Thursday, October 20, 2011

Peak Oil Doom and Collapse is a Bad Bet

In the 2008 collapse of commodities prices, many true believers in peak oil doom lost a lot of money -- for themselves or for other people who had entrusted the doomers with their hard-earned money. Is the same thing about to happen again, and again?
...we are led to believe that the world's fossil fuel resources are finite and known, and that the peak of production has either been already met or will come soon. Gas, it is assumed, will follow oil. Put simply, we are going to run out of fossil fuels, and they will therefore get (much) more expensive. For the peak oil advocates, the convenient truth is that de-carbonisation via renewables and nuclear is not only good for the climate, but sound economics too. Almost all of this is nonsense – and some of it is dangerous nonsense. There is enough oil and gas (and coal too) to fry the planet several times over. The problem is there may be too much fossil fuel, not too little, and that fossil fuel prices might be too low, not too high. _Guardian
One cannot exploit a finite resource indefinitely. Eventually one will reach the end of economical exploitation, and if one has not prepared for that eventuality, things can become "touch and go."
It’s intuitively obvious that exploiting a finite resource to exhaustion with rising population and wealth will lead to a production peak followed by a decline and rising prices, so when people scoff at “Peak Oil”, it isn’t the principle they dismiss, rather, the simplistic, doom-laden, outcomes campaigners infer from it and spin for their causes.

We really don’t know how difficult “Peak Oil” will be or when it will occur since there’s plenty of oil, the issue is cost and we can only guess where technology will take us in the next 50, never mind 500 years. Too often, we imagine technology will stand still; for example, just as coal replaced wood during the Industrial Revolution, oil demand may be replaced by, say, gas or nuclear energy; on the other hand, we will discover how to produce oil more cheaply and use it more efficiently. _ShetlandTimes
As the more intelligent peak oil monkeys are beginning to realise, oil pricing today is not mainly about geological supply, rather it is mainly about demand economics and political choices. Unfortunately, they are going too far, and blaming all the world's economic problems on oil prices -- mistaking causes for effects and effects for causes. But what can one expect when they are so emotionally dependent upon the imminent occurence of global doom and collapse?

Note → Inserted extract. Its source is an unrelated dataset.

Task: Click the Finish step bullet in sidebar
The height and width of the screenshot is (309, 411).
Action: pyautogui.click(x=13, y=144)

The oil is there, and the price that must be paid for it is determined by sheikhs, presidents, and revolutionaries -- as well as renegade traders and corrupt and delinquent national oil companies.

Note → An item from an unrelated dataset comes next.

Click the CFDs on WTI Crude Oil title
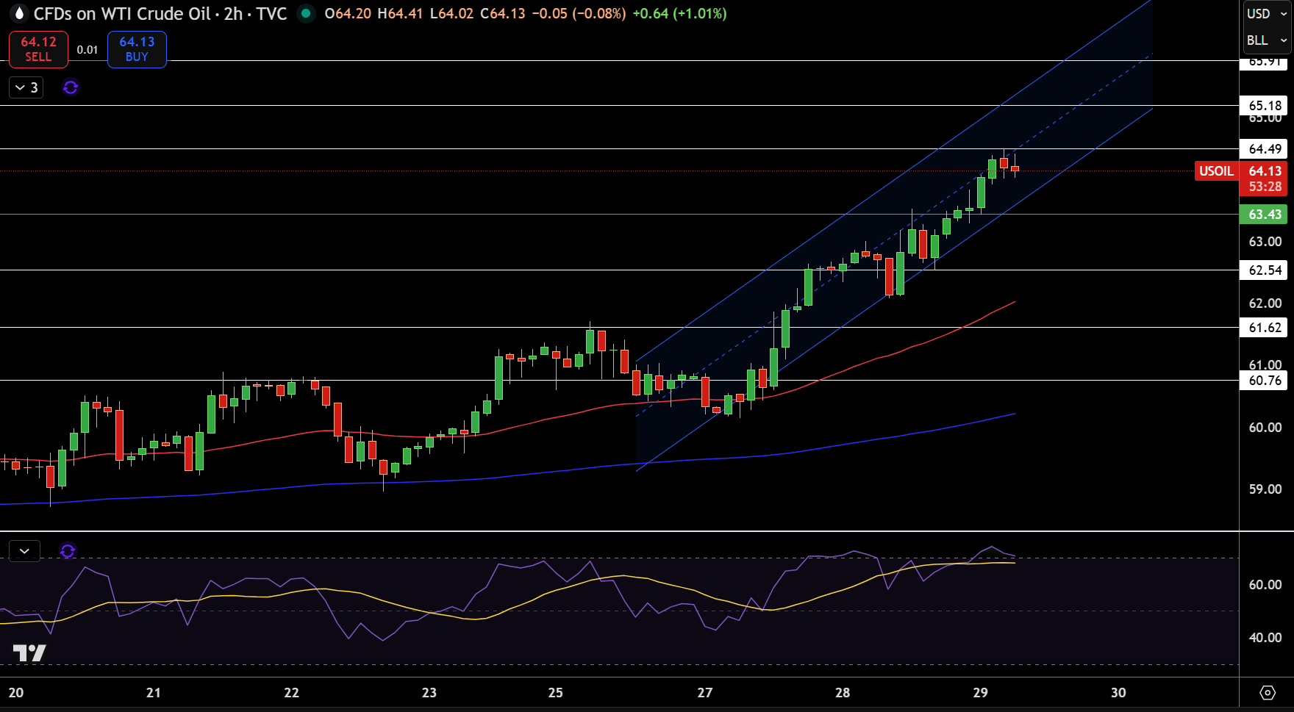 click(122, 13)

Those who bet on monotonically increasing prices for oil will lose every time. Just when they are sure that "this time it is different," something will happen to bring prices crashing down. If they only lose their own money, one might consider it poetic justice. But when they lose the money of trusting investors, there is little justice involved.

1 comment:

  1. An interesting article from the Guardian, given that most of its journalists, especially George Monbiot are the most pessimistic doomsayer type on issues of climate change and peak oil. All you have to do is look at the comments to appreciate that most of the Guardian readership are like it's journalists - negative. Although I think most of their thinking is clouded in left-wing and environmental ideology.